BEGIN Records shown

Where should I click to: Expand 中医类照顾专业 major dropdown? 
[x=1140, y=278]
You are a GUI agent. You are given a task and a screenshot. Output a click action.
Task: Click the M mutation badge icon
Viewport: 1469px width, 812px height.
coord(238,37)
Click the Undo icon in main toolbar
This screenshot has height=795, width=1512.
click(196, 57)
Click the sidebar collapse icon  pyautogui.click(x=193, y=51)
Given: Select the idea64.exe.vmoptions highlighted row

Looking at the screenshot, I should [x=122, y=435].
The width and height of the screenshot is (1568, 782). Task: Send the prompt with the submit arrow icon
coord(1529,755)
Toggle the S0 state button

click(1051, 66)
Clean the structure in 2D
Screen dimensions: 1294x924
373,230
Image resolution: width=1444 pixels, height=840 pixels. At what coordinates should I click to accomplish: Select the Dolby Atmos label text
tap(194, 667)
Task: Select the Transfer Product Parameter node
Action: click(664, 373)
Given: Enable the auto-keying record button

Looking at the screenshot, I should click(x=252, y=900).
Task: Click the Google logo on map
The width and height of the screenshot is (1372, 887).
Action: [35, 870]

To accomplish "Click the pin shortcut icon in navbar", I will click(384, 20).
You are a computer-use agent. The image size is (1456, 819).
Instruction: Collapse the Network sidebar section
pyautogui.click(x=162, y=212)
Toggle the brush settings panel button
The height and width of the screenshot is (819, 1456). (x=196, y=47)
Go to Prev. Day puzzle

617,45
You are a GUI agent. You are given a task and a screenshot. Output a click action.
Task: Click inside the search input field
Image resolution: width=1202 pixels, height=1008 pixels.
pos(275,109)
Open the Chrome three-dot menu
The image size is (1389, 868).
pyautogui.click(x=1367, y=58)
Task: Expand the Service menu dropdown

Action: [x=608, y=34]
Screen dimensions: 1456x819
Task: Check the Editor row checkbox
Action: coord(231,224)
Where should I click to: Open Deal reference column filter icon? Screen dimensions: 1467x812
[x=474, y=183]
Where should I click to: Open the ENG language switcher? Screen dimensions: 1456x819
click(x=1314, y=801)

END Records shown

== What the task requires ==
Write out every entry word for word.

== Your solution ==
Where should I click to: Expand 中医类照顾专业 major dropdown? 
[x=1140, y=278]
You are a GUI agent. You are given a task and a screenshot. Output a click action.
Task: Click the M mutation badge icon
Viewport: 1469px width, 812px height.
coord(238,37)
Click the Undo icon in main toolbar
This screenshot has height=795, width=1512.
click(196, 57)
Click the sidebar collapse icon  pyautogui.click(x=193, y=51)
Given: Select the idea64.exe.vmoptions highlighted row

Looking at the screenshot, I should [x=122, y=435].
The width and height of the screenshot is (1568, 782). Task: Send the prompt with the submit arrow icon
coord(1529,755)
Toggle the S0 state button

click(1051, 66)
Clean the structure in 2D
Screen dimensions: 1294x924
373,230
Image resolution: width=1444 pixels, height=840 pixels. At what coordinates should I click to accomplish: Select the Dolby Atmos label text
tap(194, 667)
Task: Select the Transfer Product Parameter node
Action: click(664, 373)
Given: Enable the auto-keying record button

Looking at the screenshot, I should click(x=252, y=900).
Task: Click the Google logo on map
The width and height of the screenshot is (1372, 887).
Action: [35, 870]

To accomplish "Click the pin shortcut icon in navbar", I will click(384, 20).
You are a computer-use agent. The image size is (1456, 819).
Instruction: Collapse the Network sidebar section
pyautogui.click(x=162, y=212)
Toggle the brush settings panel button
The height and width of the screenshot is (819, 1456). (x=196, y=47)
Go to Prev. Day puzzle

617,45
You are a GUI agent. You are given a task and a screenshot. Output a click action.
Task: Click inside the search input field
Image resolution: width=1202 pixels, height=1008 pixels.
pos(275,109)
Open the Chrome three-dot menu
The image size is (1389, 868).
pyautogui.click(x=1367, y=58)
Task: Expand the Service menu dropdown

Action: [x=608, y=34]
Screen dimensions: 1456x819
Task: Check the Editor row checkbox
Action: coord(231,224)
Where should I click to: Open Deal reference column filter icon? Screen dimensions: 1467x812
[x=474, y=183]
Where should I click to: Open the ENG language switcher? Screen dimensions: 1456x819
click(x=1314, y=801)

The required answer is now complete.